Tuesday, February 15, 2011

Mementos and Authenticity

My object is a large silk scarf from Singapore. It has a traditional Batik pattern on it. I got it at the airport the last time I was leaving Singapore, along with other souvenirs for friends. The pattern is specifically from the uniform Singapore Airlines flight attendants wear, called a sarong kebaya made up of a tight-fitting long skirt and blouse. Pierre Balmain designed the current ‘Singapore Girl’ uniforms in the 1960s. Both the Singapore Airlines uniform, and the pattern itself have become national symbols. In Singapore many souvenirs are items with this pattern on it in various colours, from aprons to umbrellas and scarves. In this case Singapore Airlines’ corporate branding has become part and parcel of national symbols and mythology. Singapore Airlines flight attendants adhere to a particular stereotype of ‘Asian women’ that has been criticized, and is certainly not representative of Singaporean women. Yet this particular print is recognizable as distinctly Singaporean. This is an instance of national and corporate branding being intertwined.

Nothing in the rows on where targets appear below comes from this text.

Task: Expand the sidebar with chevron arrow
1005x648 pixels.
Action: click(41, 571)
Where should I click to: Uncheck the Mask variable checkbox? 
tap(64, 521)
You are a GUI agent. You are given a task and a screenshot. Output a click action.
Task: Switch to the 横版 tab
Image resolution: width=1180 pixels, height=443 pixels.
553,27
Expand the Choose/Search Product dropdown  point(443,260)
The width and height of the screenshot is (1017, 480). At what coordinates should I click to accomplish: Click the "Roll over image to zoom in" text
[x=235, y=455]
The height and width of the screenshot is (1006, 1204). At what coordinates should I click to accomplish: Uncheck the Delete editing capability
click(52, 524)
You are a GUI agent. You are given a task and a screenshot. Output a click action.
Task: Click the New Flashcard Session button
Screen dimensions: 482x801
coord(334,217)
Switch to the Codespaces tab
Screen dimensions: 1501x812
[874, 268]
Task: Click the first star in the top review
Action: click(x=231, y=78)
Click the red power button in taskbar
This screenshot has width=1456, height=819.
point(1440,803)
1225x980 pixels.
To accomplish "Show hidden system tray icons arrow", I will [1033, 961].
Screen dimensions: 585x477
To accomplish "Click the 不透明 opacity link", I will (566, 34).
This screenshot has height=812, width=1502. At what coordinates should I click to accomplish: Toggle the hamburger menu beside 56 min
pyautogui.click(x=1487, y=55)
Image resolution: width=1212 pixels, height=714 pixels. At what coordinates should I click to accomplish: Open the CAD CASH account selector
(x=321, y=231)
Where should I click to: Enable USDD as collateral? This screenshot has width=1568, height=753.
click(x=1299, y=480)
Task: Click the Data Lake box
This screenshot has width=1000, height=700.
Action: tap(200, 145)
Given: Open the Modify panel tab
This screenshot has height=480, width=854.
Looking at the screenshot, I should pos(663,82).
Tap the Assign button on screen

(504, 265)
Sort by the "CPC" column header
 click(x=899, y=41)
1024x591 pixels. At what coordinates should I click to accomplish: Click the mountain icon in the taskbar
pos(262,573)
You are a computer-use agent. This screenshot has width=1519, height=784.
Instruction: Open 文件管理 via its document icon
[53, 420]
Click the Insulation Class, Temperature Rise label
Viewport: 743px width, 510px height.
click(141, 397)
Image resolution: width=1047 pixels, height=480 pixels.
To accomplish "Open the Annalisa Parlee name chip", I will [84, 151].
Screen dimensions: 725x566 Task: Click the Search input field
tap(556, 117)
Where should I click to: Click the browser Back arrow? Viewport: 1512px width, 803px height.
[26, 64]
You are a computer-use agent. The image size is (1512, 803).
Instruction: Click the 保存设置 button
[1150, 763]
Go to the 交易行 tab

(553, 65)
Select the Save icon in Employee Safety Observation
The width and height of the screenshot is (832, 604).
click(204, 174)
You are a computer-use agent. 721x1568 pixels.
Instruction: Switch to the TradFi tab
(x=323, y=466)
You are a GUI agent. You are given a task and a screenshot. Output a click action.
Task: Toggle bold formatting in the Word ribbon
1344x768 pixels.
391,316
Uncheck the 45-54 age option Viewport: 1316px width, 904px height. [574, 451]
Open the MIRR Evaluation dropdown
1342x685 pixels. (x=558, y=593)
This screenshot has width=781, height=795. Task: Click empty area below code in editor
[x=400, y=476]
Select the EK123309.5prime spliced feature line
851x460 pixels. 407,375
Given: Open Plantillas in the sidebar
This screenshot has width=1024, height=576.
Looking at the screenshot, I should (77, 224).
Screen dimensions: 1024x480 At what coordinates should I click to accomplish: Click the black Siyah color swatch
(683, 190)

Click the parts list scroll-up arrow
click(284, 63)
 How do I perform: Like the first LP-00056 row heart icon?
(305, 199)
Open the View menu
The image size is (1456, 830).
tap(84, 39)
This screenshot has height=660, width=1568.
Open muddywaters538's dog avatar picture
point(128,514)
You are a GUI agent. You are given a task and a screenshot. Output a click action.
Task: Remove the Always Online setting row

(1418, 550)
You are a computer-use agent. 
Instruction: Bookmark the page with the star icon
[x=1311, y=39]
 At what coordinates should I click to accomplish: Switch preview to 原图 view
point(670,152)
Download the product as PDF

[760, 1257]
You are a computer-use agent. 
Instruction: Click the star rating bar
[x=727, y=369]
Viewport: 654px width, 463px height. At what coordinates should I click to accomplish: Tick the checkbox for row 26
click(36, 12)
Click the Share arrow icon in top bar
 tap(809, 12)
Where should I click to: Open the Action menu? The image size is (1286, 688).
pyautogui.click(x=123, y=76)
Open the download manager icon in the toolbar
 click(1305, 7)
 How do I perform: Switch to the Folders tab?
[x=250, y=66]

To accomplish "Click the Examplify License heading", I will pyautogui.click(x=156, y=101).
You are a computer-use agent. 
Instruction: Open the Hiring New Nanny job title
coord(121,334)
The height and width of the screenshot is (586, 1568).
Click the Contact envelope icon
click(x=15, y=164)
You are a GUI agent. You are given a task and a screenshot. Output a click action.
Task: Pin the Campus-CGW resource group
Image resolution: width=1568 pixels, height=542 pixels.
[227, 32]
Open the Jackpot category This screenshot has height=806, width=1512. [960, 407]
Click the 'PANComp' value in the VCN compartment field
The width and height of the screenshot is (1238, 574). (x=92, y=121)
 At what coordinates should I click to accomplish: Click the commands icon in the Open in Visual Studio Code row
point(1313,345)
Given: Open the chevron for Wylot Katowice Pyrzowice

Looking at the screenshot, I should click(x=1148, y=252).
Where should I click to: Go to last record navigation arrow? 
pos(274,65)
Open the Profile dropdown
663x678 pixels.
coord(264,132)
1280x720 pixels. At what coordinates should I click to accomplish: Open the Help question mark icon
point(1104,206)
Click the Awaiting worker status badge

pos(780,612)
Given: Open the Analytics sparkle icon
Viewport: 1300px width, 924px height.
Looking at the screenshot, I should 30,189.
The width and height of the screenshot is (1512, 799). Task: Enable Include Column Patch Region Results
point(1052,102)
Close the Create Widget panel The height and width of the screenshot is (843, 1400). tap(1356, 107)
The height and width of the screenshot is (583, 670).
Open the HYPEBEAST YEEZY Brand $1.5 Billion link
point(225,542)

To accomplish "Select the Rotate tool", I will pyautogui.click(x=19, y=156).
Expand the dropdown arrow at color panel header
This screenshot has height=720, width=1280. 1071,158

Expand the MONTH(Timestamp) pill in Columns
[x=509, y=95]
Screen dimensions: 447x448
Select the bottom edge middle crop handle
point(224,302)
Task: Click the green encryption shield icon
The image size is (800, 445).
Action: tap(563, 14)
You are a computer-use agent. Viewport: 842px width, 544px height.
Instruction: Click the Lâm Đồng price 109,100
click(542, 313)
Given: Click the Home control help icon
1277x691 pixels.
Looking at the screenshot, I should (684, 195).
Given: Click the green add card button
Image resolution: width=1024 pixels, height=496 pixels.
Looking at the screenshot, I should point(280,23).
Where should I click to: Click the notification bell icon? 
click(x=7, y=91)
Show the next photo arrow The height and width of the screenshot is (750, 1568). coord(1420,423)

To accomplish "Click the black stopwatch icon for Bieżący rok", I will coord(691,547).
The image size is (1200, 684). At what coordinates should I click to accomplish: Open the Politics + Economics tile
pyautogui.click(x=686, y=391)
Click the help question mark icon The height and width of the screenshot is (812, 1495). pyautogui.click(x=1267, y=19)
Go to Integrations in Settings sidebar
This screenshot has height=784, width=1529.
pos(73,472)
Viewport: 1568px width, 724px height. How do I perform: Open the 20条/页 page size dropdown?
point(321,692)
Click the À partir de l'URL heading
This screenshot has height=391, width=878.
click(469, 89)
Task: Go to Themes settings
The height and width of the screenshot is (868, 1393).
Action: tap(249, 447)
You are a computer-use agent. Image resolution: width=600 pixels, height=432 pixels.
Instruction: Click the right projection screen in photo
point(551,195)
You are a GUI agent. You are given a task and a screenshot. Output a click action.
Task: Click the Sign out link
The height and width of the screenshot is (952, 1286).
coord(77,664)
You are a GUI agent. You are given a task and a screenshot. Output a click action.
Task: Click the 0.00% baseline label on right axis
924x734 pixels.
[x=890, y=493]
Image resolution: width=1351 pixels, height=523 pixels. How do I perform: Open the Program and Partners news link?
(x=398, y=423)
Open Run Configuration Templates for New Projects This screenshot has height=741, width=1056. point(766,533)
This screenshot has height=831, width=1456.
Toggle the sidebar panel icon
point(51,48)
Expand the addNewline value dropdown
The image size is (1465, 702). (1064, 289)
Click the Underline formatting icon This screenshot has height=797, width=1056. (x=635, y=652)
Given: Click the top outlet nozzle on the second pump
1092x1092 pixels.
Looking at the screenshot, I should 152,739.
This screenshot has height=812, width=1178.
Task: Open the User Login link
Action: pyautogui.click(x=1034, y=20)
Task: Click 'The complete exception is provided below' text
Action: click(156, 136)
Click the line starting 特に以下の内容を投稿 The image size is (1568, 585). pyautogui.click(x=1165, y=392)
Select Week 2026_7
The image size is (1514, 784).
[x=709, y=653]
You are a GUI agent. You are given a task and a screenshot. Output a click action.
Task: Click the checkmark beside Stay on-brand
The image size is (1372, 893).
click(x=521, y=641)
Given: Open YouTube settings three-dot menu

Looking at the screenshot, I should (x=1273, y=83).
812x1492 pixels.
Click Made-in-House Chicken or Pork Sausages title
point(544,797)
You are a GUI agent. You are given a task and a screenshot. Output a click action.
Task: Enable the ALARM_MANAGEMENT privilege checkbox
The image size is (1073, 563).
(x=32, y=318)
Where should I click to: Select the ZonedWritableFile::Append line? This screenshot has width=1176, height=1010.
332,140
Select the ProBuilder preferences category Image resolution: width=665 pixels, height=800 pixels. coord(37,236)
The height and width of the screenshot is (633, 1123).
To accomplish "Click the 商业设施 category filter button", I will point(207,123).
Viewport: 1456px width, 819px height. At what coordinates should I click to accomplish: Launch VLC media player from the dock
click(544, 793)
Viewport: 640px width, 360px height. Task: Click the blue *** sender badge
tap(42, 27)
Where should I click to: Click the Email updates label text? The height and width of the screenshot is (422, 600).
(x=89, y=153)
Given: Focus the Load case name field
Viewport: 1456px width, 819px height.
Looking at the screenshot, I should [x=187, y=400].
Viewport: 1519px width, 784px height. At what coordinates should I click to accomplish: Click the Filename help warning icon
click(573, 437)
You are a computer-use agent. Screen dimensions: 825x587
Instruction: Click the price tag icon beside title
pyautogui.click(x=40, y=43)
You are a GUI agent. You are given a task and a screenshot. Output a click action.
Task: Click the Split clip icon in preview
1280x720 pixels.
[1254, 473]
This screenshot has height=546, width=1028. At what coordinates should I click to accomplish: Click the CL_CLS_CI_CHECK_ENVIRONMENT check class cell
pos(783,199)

The Singapore Airlines uniform is defended as being traditional, yet the sarong kebaya is an Indonesian tradition. Singapore itself is a young nation and thus its national symbols and mythologies have been recently constructed, in this case a uniform that was designed for an airline by a French designer.

Rains’ article on Celtic Kitsch explored the process by which the American Irish diaspora engages with an Irish Material culture that is produced for their consumption. The relationship or exchange with Singaporean material culture is somewhat different because its primary consumers are tourists, not Singaporeans living abroad. There isn’t really a unified community or Singaporean diaspora in the way that Irish Americans represent a distinct community. For tourists to Singapore souvenir models of the Merlion, Singapore Airlines uniforms, and magnets about laws against chewing gum are ubiquitous. Together they offer a unified picture of the tourist artefacts Singapore has to offer, and construct the nation beyond its boundaries. They are markers of Singaporean identity produced through capitalist exchange; these objects gain authenticity through movement.

Rains’ writes “For, while visitors to Ireland are clearly justified in feeling that they do have connections to the local culture which go beyond those of more typical touristic relationships, in most cases they have very few ways of actually marking or demonstrating these connections outside of the typical touristic relations of production and consumption in the form of souvenirs and heritage networks” (56-57). As a diasporic consumer of Singaporean culture I can recognize how kitschy these items are, but when I bring them back to my friends in Canada they’re appreciated as artefacts of an exotic place. In Singapore you wouldn’t be caught dead with a Merlion shirt, or carrying a bag/umbrella/scarf with the Singapore Airlines pattern on it. Especially within certain circles these items would be extremely tacky ways of adhering to constructed patriotism. The very objects that allow tourists to access local culture aren’t really a part of local culture at all. Rains’ article and my relationship with the scarf demonstrate how an objects ability to perform authenticity is contingent upon the space and context it occupies, and travels through.

1 comment:

  1. hey Gillian,

    I wonder as well what the effect on your friends to whom these things serve as a memento of an 'exotic place', in terms of how connected it makes them feel to the, albeit constructed, culture of Singapore? I wonder if Rain's ideas about consumption of kitch in leu of actually being 'of' the place hold water when the kitch is received through a mediator such as yourself, and distinctly as a gift.